* * *
—
I pulled my blanket to my face and cried when Malaika was done talking. Even after she left, my tears wouldn’t stop flowing. I wept for my beloved—him as a child, alone in his shame; him as a man, alone in his torment. She sacrificed him, his own sister. Made him suffer for her honor. She sewed up his lips so others would not speak ill of her for allowing him to tear apart the village with a vile tale. I spent days wondering why my husband felt compelled to hide this story, and then it occurred to me: even if he had revealed it in his adult years, how many among us would have believed it, or understood what it was like for him, a grown man, held captive by someone long dead?
And his sister—I feel so many things toward her, malevolent things, but I also force myself to imagine her suffering. How it must have devastated her to do this to him. How she must have fought with her husband to do something, anything, to which her husband must have told her that nothing could be done. Sacrifices, her husband must have told her, they must be made in life. He must have reminded her that everyone needed to make sacrifices for the sake of their families and villages and countries, to keep them together, to move them forward, to prevent them from falling apart from within.
* * *
—
How I wish you’d told me. How I wish you’d allowed me to keep you company in that darkness. I would have cried with you on the nights when your gloom thickened. I would have understood why you raved and yelled and insulted whenever you thought someone wasn’t rising up and saying what needed to be said, or doing what needed to be done. You fumed at even the most inconsequential of events—an older child taking a younger child’s toys and the adults doing nothing. We thought it was all just a part of your miserable disposition, your inability to simply let the world be the way it was, but now I hear the things you used to say, and I hear them differently. When we reunite, not long from now, I will lay your head upon my bosom and let you curse every form of wickedness for as long as you want. I won’t tell you to stop. I won’t beg you not to get too angry, such is life, these things happen. I won’t tell you to calm down, let it be.

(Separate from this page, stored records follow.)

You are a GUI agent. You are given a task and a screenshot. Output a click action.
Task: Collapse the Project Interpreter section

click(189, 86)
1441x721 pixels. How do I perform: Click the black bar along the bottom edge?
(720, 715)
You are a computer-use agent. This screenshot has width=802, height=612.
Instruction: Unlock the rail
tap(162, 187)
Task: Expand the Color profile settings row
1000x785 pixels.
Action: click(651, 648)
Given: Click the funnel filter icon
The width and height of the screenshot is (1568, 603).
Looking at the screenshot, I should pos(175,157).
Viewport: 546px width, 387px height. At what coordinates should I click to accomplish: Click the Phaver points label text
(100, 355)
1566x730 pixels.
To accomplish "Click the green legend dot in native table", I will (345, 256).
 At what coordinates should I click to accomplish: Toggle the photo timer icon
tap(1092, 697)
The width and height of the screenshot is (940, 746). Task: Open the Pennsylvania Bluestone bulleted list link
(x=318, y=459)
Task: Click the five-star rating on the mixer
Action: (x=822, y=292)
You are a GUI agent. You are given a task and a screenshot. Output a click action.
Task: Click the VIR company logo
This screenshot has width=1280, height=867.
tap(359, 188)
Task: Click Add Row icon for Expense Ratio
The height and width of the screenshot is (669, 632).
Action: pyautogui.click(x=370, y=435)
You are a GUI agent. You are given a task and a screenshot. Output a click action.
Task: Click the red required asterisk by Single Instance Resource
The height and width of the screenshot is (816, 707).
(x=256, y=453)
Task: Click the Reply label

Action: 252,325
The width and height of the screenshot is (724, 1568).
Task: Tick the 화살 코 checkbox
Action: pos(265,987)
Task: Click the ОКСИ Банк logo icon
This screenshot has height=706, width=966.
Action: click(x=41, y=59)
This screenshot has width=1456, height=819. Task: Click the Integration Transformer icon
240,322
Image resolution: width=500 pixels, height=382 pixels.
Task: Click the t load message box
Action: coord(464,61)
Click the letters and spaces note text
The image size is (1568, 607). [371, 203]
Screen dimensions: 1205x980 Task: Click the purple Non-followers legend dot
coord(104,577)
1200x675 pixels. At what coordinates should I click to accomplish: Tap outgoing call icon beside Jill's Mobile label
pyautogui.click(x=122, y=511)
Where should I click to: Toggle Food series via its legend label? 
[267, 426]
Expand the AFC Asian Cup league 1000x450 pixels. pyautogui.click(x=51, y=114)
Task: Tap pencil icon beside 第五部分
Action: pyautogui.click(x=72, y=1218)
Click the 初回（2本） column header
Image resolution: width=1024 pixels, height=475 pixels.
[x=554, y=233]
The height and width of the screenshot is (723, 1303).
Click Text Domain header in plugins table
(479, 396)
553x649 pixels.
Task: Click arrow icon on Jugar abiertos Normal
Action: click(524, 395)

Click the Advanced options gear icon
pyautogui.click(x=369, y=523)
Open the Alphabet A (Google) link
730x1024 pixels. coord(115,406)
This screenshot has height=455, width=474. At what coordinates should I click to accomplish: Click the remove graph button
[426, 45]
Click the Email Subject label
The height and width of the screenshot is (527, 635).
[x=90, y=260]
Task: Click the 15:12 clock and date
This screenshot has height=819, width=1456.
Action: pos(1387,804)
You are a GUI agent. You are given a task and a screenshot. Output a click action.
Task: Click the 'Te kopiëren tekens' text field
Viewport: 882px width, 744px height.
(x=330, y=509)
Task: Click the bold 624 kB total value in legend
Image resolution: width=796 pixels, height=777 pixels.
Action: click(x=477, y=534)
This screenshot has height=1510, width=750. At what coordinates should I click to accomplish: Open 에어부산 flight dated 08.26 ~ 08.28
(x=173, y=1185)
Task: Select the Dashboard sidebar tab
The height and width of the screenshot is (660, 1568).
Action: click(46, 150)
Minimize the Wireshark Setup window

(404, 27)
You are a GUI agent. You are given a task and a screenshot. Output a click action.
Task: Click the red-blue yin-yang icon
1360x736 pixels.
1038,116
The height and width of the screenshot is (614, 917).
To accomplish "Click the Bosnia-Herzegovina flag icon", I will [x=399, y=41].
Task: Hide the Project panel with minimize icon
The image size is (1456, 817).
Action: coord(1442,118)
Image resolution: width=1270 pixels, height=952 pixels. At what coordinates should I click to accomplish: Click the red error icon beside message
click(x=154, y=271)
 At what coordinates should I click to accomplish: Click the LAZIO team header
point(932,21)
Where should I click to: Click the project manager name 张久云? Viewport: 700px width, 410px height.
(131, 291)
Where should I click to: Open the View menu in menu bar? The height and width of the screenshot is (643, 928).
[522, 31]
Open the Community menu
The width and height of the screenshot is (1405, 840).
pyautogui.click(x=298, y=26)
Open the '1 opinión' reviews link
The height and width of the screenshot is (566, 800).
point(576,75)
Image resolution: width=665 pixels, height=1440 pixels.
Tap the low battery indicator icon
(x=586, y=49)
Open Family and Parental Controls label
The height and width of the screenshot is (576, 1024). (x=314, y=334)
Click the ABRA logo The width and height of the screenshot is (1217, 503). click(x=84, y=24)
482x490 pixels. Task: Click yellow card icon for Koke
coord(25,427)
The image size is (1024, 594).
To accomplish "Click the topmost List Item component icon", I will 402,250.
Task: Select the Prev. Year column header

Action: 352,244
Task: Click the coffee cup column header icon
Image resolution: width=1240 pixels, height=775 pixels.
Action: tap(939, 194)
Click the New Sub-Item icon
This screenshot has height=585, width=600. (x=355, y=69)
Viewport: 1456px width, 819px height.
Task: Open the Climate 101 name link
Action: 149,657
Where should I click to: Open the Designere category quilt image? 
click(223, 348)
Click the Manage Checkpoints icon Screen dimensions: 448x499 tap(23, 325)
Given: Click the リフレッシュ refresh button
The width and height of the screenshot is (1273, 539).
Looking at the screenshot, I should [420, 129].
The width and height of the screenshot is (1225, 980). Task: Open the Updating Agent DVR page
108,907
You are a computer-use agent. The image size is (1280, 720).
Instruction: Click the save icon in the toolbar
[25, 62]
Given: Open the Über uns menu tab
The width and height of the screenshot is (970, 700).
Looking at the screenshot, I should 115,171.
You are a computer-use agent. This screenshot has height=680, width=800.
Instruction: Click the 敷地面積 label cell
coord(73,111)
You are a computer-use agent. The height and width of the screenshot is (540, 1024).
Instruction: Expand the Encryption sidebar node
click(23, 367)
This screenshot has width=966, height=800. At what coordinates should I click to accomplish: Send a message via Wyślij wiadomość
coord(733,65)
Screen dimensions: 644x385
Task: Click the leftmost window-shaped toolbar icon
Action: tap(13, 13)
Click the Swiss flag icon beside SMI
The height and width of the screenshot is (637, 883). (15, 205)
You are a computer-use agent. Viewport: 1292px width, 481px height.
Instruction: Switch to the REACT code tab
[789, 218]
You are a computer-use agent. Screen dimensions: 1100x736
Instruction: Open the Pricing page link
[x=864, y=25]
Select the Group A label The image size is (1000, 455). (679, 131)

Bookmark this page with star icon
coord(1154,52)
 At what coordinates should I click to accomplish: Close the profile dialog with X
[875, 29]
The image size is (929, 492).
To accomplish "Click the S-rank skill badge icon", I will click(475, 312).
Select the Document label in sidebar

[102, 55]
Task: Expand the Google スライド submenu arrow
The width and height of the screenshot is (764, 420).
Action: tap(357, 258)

Oh, dear husband, I fear that, like you, Thula walks around consumed by all the ways the world has failed to protect its children. Like you, she seems doomed never to find peace until a new earth is born, one in which all are accorded the same level of dignity. How I ache for you both—you for the joy you never had, Thula for the disappointment that is surely coming her way. Why was she, of all the children, chosen to be this way? This longing to right all the wrongs she can, where does it come from? Did you, on the nights you visited while she slept, tell her never to accept that which is not the way she believes it ought to be? Please come back and visit her again, dearest husband, and tell her that it’s all right, she can let Kosawa go. Please do it, for Sahel and for Juba.
* * *
—
My beloved and I will be reunited before the rains come, I can tell. I want to fly away on a dry, breezy day. I see his face already—him as a young man again, is he smiling at me? My journey from here to the land of our ancestors will be the fastest there ever was—I won’t stop running until I arrive in that marvelous place and see my husband and children again and join them and my ancestors in blessed oneness with the Spirit for all eternity.
* * *
—
As soon as Sahel is ready to move to Bézam, Malaika will come take me to go live with her; we’ll keep each other company. All three of her daughters have become wives and moved to their marital homes. Her own husband died long ago, and her only son did not make it past childhood, so she’s alone in her hut now, with a bedroom across from hers, empty and waiting for me to move into it.
A gust of energy entered my body today. I may soon be able to take a few steps if I need to, but Malaika assures me I won’t need to do much walking in her hut. She’ll feed me and help me to the bathroom and the veranda, where I’ll breathe the first clean air I’ve breathed in so long I can’t recall. I would have preferred to die here, in this hut my husband built with his own hands, on this bed where we spent the best nights of our lives, but Kosawa might be dead before me, and I want no part of its end. I hope he’ll forgive me for moving to the place of his birth. He left it and said he wanted nothing to do with his people, and for all those years I said we should visit them and introduce the children to them, so they could know their kin, but he said no, and I begged him, and he yelled at me. Now I’m going, after what was stolen from him there, but where else can I go?